- _Task directions_: Lines from the start of the data through the line containing "You are a computer-use agent. Image" must be given again exactly. Leave the others out.

Data excerpts
____
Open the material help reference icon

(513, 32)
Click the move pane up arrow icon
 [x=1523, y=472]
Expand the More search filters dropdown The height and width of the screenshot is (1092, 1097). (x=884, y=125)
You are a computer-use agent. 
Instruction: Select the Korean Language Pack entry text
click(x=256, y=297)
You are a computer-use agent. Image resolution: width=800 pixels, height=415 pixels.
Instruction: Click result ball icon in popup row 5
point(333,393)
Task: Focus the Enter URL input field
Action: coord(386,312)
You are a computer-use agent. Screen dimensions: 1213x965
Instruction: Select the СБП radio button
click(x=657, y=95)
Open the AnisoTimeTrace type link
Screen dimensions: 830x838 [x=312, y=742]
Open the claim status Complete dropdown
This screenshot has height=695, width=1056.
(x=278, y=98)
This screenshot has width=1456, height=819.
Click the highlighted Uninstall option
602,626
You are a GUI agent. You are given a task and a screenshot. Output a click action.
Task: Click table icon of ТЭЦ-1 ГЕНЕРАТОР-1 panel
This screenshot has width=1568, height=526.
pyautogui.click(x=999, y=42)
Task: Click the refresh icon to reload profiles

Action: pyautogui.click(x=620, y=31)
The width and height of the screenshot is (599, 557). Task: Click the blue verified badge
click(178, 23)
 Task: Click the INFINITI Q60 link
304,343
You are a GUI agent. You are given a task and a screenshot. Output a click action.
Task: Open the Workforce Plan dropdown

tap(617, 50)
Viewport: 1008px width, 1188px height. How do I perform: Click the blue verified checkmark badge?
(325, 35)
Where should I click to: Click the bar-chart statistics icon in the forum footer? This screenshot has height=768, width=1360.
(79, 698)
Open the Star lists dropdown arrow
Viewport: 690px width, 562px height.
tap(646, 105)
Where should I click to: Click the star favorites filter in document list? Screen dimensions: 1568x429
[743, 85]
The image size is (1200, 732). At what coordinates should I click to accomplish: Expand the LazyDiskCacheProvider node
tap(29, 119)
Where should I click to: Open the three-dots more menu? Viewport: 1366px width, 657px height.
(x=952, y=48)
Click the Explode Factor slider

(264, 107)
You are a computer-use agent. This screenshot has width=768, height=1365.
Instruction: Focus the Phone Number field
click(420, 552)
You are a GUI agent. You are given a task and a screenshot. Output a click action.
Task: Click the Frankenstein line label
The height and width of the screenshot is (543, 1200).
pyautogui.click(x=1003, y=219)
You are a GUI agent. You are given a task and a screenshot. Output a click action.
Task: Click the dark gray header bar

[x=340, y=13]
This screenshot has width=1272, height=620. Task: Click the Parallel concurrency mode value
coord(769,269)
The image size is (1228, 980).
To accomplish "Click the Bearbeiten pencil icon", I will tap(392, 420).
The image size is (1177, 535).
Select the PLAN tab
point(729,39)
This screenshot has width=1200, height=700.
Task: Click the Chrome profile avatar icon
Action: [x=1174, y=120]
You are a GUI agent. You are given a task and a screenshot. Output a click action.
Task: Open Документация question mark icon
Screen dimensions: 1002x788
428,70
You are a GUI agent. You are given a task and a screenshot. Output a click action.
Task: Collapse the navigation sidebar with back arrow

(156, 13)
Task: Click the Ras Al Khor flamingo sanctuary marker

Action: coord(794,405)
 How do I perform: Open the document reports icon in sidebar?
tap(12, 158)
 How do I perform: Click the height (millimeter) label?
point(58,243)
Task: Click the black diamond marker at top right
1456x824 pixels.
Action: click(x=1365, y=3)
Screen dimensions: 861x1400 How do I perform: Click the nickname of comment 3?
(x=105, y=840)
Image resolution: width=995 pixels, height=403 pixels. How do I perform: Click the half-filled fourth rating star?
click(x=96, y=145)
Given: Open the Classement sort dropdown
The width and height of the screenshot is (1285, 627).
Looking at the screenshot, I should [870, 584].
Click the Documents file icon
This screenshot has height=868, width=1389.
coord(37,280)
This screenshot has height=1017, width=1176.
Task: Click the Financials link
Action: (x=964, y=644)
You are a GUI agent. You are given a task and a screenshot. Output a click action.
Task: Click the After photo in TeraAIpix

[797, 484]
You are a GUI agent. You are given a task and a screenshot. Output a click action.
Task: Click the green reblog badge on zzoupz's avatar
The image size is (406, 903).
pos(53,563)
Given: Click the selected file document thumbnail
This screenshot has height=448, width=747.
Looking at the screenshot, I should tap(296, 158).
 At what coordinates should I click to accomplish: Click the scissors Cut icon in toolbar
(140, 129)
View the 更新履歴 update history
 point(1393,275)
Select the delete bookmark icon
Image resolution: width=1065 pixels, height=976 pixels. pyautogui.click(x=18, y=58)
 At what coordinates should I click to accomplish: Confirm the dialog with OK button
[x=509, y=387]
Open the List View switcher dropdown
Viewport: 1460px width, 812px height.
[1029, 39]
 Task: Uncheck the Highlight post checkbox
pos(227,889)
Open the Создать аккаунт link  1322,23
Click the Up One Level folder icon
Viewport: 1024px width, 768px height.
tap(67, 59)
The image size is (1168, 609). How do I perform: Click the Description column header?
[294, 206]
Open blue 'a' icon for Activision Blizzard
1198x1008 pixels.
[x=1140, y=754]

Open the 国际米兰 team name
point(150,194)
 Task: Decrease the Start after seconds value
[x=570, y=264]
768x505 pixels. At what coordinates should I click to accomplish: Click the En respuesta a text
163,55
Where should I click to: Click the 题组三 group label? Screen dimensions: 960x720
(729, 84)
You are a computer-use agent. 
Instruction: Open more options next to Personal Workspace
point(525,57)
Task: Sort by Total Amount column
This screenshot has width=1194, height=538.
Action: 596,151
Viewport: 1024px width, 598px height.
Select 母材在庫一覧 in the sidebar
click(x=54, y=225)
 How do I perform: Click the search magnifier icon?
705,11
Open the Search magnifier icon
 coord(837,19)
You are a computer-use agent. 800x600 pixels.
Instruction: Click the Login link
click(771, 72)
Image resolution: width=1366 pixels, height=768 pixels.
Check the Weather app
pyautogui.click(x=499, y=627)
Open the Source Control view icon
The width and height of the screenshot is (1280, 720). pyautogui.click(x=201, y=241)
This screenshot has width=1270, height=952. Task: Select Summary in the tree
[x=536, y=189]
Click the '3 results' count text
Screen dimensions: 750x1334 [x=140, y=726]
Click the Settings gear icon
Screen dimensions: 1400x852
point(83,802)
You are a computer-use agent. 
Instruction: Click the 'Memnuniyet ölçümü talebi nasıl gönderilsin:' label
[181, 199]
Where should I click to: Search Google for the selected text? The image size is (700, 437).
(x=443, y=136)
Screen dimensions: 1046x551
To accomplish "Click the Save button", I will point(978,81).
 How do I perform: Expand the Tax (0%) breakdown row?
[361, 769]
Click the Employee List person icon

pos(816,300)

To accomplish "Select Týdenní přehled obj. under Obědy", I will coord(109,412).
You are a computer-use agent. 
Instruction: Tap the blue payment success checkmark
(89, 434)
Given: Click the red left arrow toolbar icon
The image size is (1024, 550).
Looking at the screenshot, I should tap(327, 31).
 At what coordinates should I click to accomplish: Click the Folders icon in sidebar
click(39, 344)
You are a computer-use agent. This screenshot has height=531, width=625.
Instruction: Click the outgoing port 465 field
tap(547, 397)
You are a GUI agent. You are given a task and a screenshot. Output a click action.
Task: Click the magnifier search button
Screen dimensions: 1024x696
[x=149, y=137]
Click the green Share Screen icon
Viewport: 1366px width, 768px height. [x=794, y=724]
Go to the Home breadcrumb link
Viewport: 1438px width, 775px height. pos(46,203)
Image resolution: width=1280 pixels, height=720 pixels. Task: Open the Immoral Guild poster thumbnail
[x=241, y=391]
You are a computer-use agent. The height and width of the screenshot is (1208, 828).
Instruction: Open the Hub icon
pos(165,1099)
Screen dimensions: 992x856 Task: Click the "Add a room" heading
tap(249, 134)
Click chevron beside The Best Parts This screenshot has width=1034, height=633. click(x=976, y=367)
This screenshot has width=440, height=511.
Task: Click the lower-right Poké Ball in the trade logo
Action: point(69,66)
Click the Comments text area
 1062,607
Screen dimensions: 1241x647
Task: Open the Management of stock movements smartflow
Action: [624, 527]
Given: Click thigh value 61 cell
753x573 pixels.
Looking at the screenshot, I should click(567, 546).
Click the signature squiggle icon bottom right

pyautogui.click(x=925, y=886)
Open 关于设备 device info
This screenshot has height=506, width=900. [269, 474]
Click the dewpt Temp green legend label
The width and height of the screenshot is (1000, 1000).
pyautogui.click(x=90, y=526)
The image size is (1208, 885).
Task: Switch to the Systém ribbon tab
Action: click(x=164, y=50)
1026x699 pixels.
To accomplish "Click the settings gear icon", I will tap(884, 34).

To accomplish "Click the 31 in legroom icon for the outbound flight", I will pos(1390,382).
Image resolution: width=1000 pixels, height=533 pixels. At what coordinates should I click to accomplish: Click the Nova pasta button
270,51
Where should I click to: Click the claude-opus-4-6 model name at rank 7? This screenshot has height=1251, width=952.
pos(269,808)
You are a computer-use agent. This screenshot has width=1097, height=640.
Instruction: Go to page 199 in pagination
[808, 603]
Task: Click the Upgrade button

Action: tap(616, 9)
____
- _Answer area_:
Open the material help reference icon

(513, 32)
Click the move pane up arrow icon
 [x=1523, y=472]
Expand the More search filters dropdown The height and width of the screenshot is (1092, 1097). (x=884, y=125)
You are a computer-use agent. 
Instruction: Select the Korean Language Pack entry text
click(x=256, y=297)
You are a computer-use agent. Image resolution: width=800 pixels, height=415 pixels.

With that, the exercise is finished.